Tuesday, May 31, 2011

it's summer reading time!

This week I got the chance to read a summer novel under the sun! I forgot how fabulous Michigan summers can be, as I’ve spent my last three summers away from home. My family just loves being near the water, so we spent the better part of Memorial Day weekend up in Ludington at my parents’ condo and then at my grandparents’ cottage on Big Whitefish Lake with my whole extended family. This week finally felt like it was summer -- full of evening kayak rides, tubing and skiing on the lake, and reading under a sunbeam.
My book for this past week was called The Guernsey Literary and Potato Peel Pie Society by Mary Ann Shaffer and Annie Barrows (quite the mouthful), and is a pretty quick read about the habitants of Guernsey Island in the English Channel during and after WWII. The book is comprised entirely of letters, and these letters tell the story of the Guernsey Literary Society and their experiences in the war. I won’t go on too long about the book, but I enjoyed reading it and felt myself getting sucked into these people’s lives.
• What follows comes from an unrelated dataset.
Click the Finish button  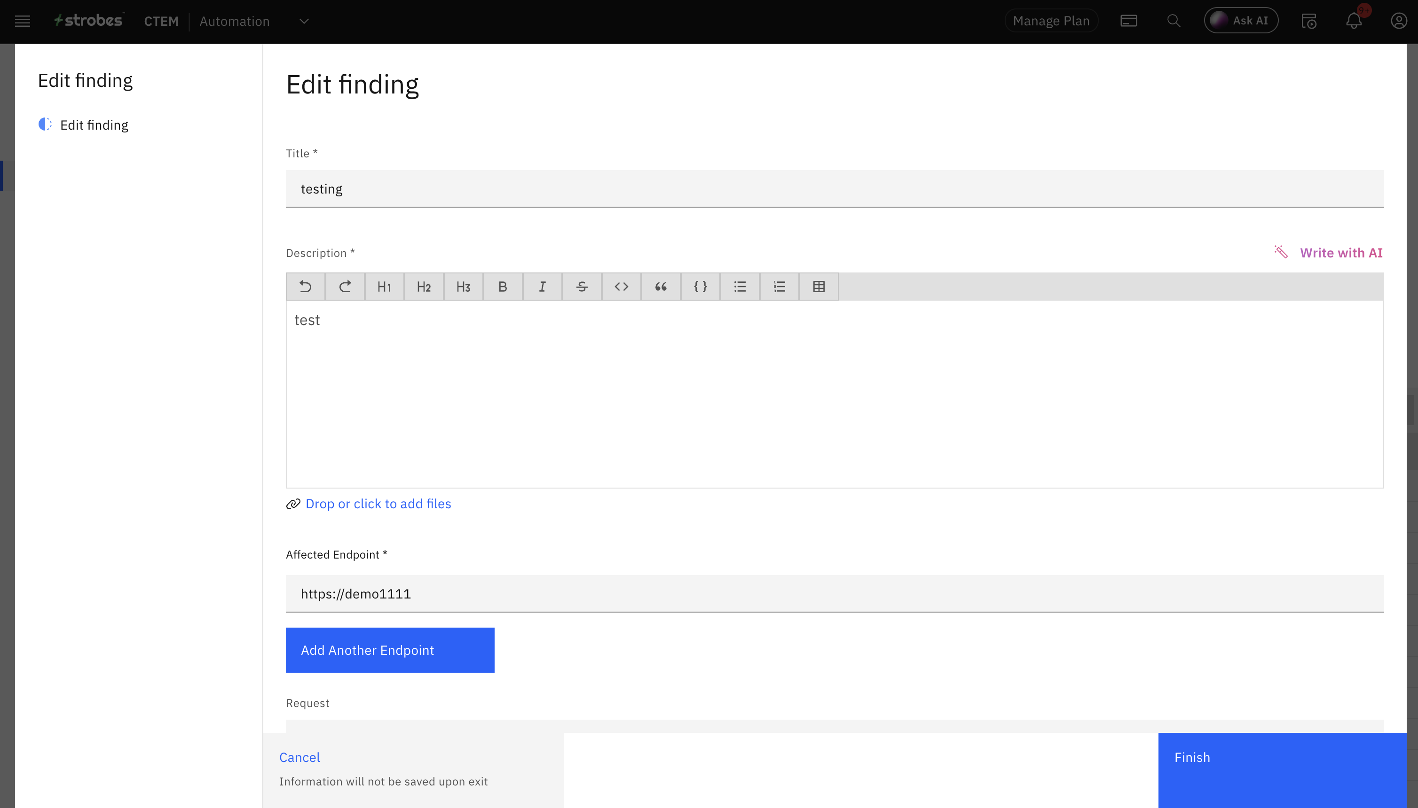tap(1282, 769)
That’s the beauty of fiction -- that you can escape your own world, not in some desperate attempt to be free of your own troubles, but in the desire to know more about the world  around you. So even though this book was fictional, it was still based on a real place and a real historical period, and so by reading this I learned a lot about the Occupation and how everyday people must have felt about it and dealt with it. This book reminded me, yet again, how important people’s stories are, and how worthy they are of being told. 
I wanted to leave you with a lovely little poem I encountered while reading this book. One of the characters used to quote this poem at the meetings of the literary society, and I just fell in love with it: 
Is it so small a thing, To have enjoyed the sun,
To have lived light in the Spring,
To have thought, to have done;
To have advanced true friends, and beat down baffling foes –
That we must feign a bliss Of doubtful future date,
And while we dream on this, Lose all our present state,
And relegate to worlds . . .  yet distant our repose?
Matthew Arnold (1852)
This next week, I’ll be reading One Thousand Gifts by Ann Voskamp, a book about daring to live fully, right where you are. That is, in essence, what I’m all about these days and why I love this poem by Matthew Arnold. Life isn’t about waiting around, “that we must feign a bliss of doubtful future date,” but that we can celebrate and enjoy today. So that’s what I’m doing, and so far I’m loving spending time with my family and finally living in the same city as my very best friends. What a blessing it is, to just be for a moment, instead of rushing off to the next thing. I’m excited to read Ann Voskamp’s book, because I’ve heard wonderful things about it, and because I think her words will show me more ways to live fully today.